In the forensics world, there is a tool called Fiwalk, which enumerates the contents of a file system and its metadata (with some basic data summaries, including libmagic and checksums).  The tool "idifference" compares file system states and enumerates differences, using the Digital Forensics XML output from Fiwalk.

A research publication on the forensic differencing process and idifference is here:

Fiwalk is a component of The SleuthKit, here:
If you wish to use Fiwalk on your images, you should convert any of your disk images to a raw image or Expert Witness Format.
Actually, I don't suppose qemu-img has a FUSE-like wrapper that exposes the underlying image as a raw file?

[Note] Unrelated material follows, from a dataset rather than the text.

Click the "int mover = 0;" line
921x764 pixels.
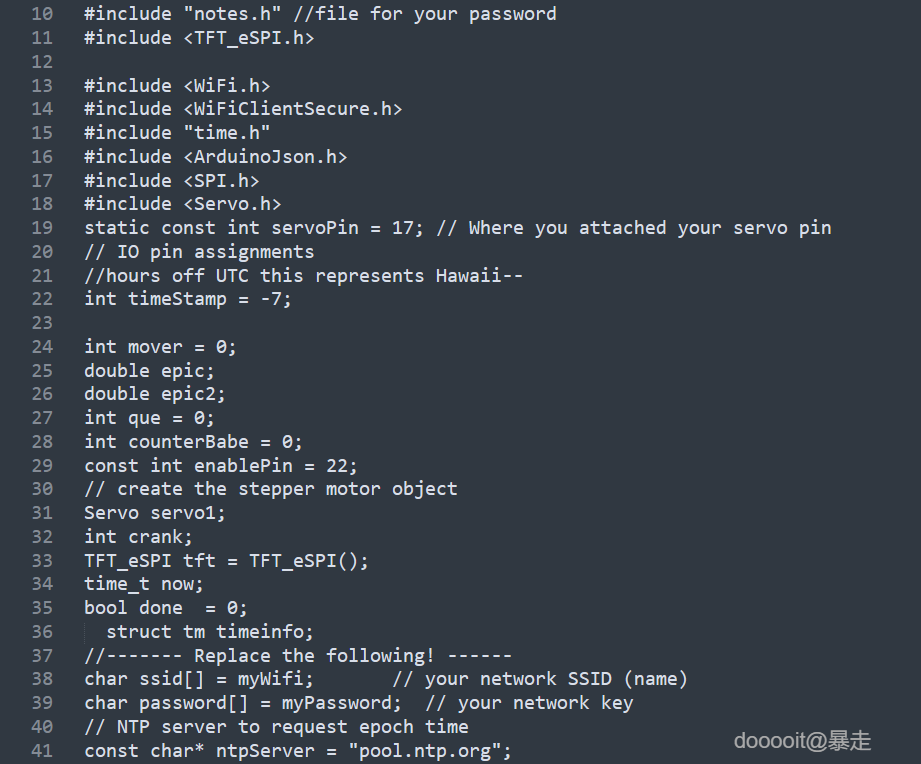(160, 347)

DFXML has an entry on the Forensics Wiki:

As for your external-to-filesystem data question:  I think you got the essential non-file-system data.  I can imagine data fragments from past/shrunken file systems, or hidden-data regions that fall outside what's recorded in the partition table.  My imagination runs dry there, though.


Thank you all for your suggestions!

> I keep meaning to write a comprehensive "virt-diff" tool.  I needed it
> myself just yesterday.

Most interesting. I guess there are two reasons for creating such a
tool: just compare the images (show the diff) and/or check for malicious
additions in the other image.

Did you consider implementing the former or both?

Do you think it's realistic to compare vm images with the goal of
eventually finding deliberately hard to detect (malicious) changes?

At the moment I am not trying to write a virt-diff like tool, but
something simpler. A tool to create a report of all of a vm image's
contents. (Checksums for all files, filesystem, for MBR and Volume Boot
Record.) When publishing VM images, it might be useful to publish such a
report together with the image, so others who re-build from source can
be certain, they ended up with a very similar image. When having created
two such reports, one could easily get a virt-diff like tool.

> although that *only*
> compares files, not the other data outside the filesystem

What other data can there be outside the filesystem?

I can think of:

- Volume Boot Record

Anything else?

If these have been compared, the compared image should be as safe to use
as the original one?

(I could imagine that there can be extra data outside filesystem, maybe
in regions outside the partition table, but those data shouldn't get
executed after starting the image in a VM.)